### Recorded data
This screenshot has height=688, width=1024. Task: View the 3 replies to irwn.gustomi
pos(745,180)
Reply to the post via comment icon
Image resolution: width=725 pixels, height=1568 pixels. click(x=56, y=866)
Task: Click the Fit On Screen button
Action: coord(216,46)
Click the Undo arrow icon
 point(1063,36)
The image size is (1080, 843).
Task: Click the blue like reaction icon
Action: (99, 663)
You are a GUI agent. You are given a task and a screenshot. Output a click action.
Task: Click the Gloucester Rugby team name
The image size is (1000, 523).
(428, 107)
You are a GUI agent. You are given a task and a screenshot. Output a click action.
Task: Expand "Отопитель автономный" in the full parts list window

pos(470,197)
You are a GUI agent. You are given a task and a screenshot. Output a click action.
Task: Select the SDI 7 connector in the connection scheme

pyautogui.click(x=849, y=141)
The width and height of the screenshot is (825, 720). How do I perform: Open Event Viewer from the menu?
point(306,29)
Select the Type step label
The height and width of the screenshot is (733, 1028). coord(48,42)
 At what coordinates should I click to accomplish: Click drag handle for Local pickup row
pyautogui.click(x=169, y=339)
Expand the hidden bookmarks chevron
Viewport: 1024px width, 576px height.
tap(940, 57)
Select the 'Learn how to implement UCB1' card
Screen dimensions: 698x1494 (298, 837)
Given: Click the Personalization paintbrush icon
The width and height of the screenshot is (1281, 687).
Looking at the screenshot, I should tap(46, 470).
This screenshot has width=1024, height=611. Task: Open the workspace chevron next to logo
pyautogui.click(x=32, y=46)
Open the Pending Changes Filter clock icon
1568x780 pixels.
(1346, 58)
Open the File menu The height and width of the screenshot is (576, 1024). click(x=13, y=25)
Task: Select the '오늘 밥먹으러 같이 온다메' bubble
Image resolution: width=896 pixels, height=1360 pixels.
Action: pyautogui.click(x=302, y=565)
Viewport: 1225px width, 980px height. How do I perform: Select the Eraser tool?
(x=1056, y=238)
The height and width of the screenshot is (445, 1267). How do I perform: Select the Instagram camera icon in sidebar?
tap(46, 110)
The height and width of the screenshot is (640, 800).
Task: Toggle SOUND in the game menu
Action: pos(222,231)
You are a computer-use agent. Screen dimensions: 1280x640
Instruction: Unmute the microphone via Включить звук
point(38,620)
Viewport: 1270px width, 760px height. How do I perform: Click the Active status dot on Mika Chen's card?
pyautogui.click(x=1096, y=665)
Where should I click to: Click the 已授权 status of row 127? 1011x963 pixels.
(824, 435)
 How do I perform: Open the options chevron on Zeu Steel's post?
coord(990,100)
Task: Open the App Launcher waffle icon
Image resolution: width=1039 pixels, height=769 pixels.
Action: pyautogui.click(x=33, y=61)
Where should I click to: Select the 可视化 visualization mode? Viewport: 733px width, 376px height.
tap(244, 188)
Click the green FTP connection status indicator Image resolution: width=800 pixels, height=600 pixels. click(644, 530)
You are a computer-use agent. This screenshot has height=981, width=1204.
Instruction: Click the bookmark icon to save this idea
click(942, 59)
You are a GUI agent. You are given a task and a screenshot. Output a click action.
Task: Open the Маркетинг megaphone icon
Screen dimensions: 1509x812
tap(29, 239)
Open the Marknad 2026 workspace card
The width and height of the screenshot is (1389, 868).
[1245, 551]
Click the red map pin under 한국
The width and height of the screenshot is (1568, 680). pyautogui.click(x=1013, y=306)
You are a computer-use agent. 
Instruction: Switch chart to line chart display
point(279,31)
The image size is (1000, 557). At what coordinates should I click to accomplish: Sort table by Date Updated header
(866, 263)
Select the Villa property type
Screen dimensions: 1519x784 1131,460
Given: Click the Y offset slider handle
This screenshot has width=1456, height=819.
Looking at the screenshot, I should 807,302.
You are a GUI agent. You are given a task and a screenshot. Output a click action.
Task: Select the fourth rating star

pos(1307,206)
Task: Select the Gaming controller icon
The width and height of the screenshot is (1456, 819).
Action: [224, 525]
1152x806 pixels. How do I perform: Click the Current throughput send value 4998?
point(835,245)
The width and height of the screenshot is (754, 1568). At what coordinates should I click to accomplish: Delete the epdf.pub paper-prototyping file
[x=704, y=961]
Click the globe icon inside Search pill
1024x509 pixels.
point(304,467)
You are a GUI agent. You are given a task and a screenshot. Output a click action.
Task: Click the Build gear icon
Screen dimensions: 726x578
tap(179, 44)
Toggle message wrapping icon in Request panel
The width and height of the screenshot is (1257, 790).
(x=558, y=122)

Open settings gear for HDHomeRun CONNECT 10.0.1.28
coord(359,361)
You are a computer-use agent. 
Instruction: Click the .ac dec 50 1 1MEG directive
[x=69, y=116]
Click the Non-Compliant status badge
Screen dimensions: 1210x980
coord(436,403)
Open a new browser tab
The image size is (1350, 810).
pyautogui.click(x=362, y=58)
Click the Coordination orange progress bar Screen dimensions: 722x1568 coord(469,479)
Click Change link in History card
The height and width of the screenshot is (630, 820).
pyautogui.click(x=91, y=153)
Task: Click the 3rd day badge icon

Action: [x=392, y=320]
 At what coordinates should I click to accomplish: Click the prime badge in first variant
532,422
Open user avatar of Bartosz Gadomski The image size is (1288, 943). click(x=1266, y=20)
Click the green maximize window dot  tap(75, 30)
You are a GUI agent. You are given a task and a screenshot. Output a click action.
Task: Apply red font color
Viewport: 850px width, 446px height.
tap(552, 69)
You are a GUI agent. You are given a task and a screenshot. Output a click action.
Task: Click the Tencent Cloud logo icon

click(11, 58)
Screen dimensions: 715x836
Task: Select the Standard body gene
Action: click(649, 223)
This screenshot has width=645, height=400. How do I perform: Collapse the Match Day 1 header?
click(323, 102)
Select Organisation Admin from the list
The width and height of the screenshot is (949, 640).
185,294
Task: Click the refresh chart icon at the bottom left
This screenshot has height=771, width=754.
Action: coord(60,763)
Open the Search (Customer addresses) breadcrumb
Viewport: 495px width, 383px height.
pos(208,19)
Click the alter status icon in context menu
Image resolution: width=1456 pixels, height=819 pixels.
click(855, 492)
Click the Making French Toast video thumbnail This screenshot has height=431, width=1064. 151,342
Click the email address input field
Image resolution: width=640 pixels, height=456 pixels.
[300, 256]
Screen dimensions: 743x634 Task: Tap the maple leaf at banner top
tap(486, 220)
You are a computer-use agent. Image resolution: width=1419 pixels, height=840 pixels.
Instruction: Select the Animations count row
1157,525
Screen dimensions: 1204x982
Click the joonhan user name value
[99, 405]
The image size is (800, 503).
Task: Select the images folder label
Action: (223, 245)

### To be done
Could you reproduce the data above word for word, starting at the line that contains "Viewport: 1225px width, 980px" and ending at the line that contains "tap(244, 188)", with both of those lines included?

### Output of the task
Viewport: 1225px width, 980px height. How do I perform: Select the Eraser tool?
(x=1056, y=238)
The height and width of the screenshot is (445, 1267). How do I perform: Select the Instagram camera icon in sidebar?
tap(46, 110)
The height and width of the screenshot is (640, 800).
Task: Toggle SOUND in the game menu
Action: pos(222,231)
You are a computer-use agent. Screen dimensions: 1280x640
Instruction: Unmute the microphone via Включить звук
point(38,620)
Viewport: 1270px width, 760px height. How do I perform: Click the Active status dot on Mika Chen's card?
pyautogui.click(x=1096, y=665)
Where should I click to: Click the 已授权 status of row 127? 1011x963 pixels.
(824, 435)
 How do I perform: Open the options chevron on Zeu Steel's post?
coord(990,100)
Task: Open the App Launcher waffle icon
Image resolution: width=1039 pixels, height=769 pixels.
Action: pyautogui.click(x=33, y=61)
Where should I click to: Select the 可视化 visualization mode? Viewport: 733px width, 376px height.
tap(244, 188)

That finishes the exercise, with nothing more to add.